When I worked for the VA I saw the records of quite a few soldiers who didn’t see combat but who had PTSD. Many were in medical services far from the front. A couple were WWII veterans who worked at the Bikini Atoll site. Lots worked with explosives and weaponry, tanks, etc. A few were soldiers attacked in some manner by other soldiers on their base. In all the time I worked with the VA I never once came across someone who was simply a stateside clerk (or similar) who had PTSD. I very much doubt, after filing and compiling several hundred Compensation and Pension Examinations, that someone who didn’t have PTSD would be given a diagnosis of PTSD simply on their say-so.

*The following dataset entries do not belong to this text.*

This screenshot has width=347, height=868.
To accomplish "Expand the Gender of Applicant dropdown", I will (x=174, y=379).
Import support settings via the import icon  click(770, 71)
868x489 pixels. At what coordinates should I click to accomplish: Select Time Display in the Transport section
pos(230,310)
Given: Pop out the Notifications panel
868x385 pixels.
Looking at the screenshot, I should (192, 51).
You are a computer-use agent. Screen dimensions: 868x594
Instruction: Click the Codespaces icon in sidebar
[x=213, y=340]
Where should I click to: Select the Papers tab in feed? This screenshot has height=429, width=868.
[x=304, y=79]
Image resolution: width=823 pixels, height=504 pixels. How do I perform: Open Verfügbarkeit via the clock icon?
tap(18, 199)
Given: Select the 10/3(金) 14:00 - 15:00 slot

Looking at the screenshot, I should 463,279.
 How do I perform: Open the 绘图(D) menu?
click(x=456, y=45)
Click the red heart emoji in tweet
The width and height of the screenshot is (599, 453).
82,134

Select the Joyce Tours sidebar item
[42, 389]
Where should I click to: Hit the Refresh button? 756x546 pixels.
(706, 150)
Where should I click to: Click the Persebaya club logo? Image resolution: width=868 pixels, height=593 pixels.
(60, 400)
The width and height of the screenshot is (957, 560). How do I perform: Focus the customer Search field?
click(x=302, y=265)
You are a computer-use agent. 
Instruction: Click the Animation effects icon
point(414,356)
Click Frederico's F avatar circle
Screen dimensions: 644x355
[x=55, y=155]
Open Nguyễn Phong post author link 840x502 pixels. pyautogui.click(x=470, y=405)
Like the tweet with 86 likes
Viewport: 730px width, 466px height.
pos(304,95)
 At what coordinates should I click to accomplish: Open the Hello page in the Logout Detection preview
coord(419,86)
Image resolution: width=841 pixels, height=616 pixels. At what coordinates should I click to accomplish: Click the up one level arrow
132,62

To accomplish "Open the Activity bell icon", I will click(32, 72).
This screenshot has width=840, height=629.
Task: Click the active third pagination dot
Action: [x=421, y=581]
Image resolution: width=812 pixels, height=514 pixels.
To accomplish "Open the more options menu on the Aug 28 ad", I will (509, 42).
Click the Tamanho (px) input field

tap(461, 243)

PTSD was indeed prevalent after WWII. Heck, the villains in every Hollywood movie in the late 40s and 1950s were guys screwed up by the war. Perhaps you’ve heard of John Huston’s Let There Be Light documentary, or the Oscar-winning Best Years of Our Lives. After WWI, shell shock (one of the old names for PTSD) was a huge issue, so much so it’s cliche—the UK alone treated 80,000 cases of shell shock. Wynn already mentioned earlier examples. And diarist Samuel Pepys wrote about PTSD-type issues back in the 1600s, when soldiers coming back from war were often considered too messed up to function properly in society. Plato has a famous reference to “only the dead have seen the end of war,” in a screed written about how veterans behave after war, and Socrates wrote plays about what we now call PTSD.
If anything is invented here, it’s not PTSD, it’s your very convenient groups of friends who always manage to prove whatever resentful, petty little point you’re trying to make. You resent everyone all the time, 24 hours a day, 7 days a week, including (or especially) on holidays.